Langit dan Bintang sejenak terpaku mendengar Nala. Gadis itu kemudian duduk di sebelah Langit yang masih menatapnya heran. Tangannya meraih bantal yang tadi dilempar Bintang, lalu gantian memukul si rakyat jelata.
"Aduh! Apa—"
"Jangan mikir kayak gitu. Lo yang jelas dong suka atau engga, sama dia."
"Kok lo yang marah?"
"Ya iyalah dia tuh temen sekelas gue!"
"Iya tapi—"
"Gue kan cewek juga Lang, jadi tau perasaan dia gimana. Apalagi kemaren dia curhat ke gue, dia bilang bingung mau tetep suka sama lo atau enggak. Masa lo gantung dia begini?" protes Nala dengan emosi berapi-api.
Bintang masih cukup mengandalkan pendengarannya. Dia sendiri tak mengerti dengan topik yang melibatkan perasaan. Langit dulu sudah menemukan cinta monyet pertamanya waktu SD. Namun berakhir bertepuk sebelah tangan dan dirinya menangis di dalam pelukan Bintang serta Nala. Sedangkan Nala jelas-jelas menyukai sang kakak sulung, alias Kak Awan. Lelaki pilihan Nala belum juga berubah sampai saat ini.
Lalu bagaimana dengan paduka Bintang?
Dia bahkan masih tak paham apa maksudnya 'hati berbunga' atau 'pipi merona malu' dan semacamnya.

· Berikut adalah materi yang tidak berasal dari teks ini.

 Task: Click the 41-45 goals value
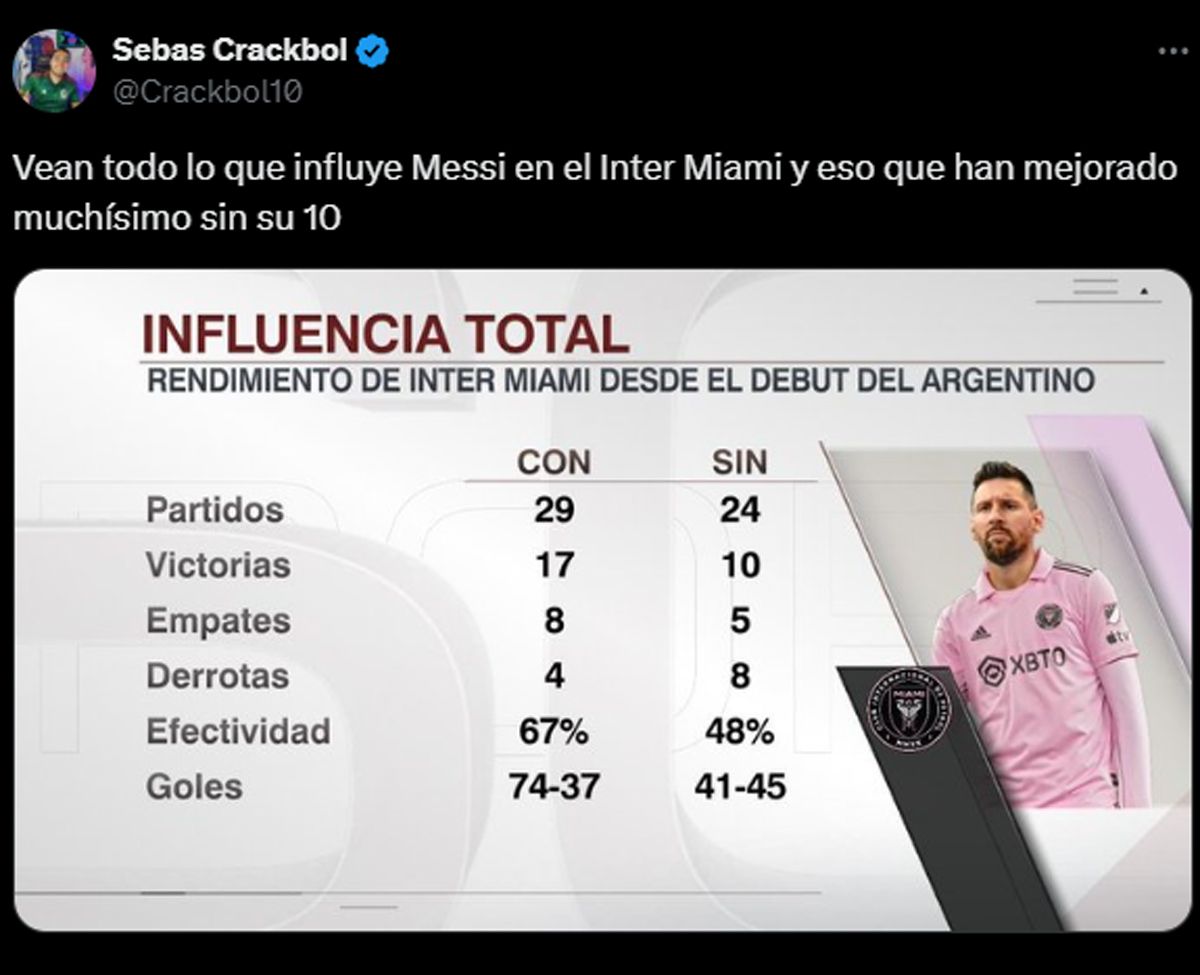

Dia pernah disukai oleh beberapa orang, tetapi kebanyakan juga merupakan penggemar dari Langit. Sehingga Bintang sama sekali tak tertarik. Jarang yang benar-benar tulus menyukainya.
"Oh gitu. Maaf, Nal. Tapi gue bener-bener ga tau kalau dia segitu sukanya sama gue."
'haduh dasar lelaki,' Nala mengeluh dalam hati.
Nala ingin kembali memukulnya dengan bantal. Namun, ekspresi bersalah Langit membatalkan tindakannya. Langit mendudukan diri agar sejajar dengan Nala.
"Apa gue perlu ngomong ke Tika?"
"Jadi lo sendiri beneran nolak dia nih?"
Langit mengangguk ragu.
"Hmm dibilang suka ya engga. Dibilang ga suka juga engga. Tapi kalo dari yang tadi lo bilang, mending gue tolak sekarang daripada tersakiti nanti kan?"
Nala mengerjapkan mata. Tanpa sadar dia menatap langsung pada netra coklat tua Langit. Cukup lama sampai yang lebih tua memanggilnya.
"Nal?"
"Tumben lo pinter," jawab gadis itu.
"Selalu dong."
"Enggak ya," balas Nala dan Bintang bersamaan.
Bintang kini berdiri dan ikut duduk di atas tempat tidur.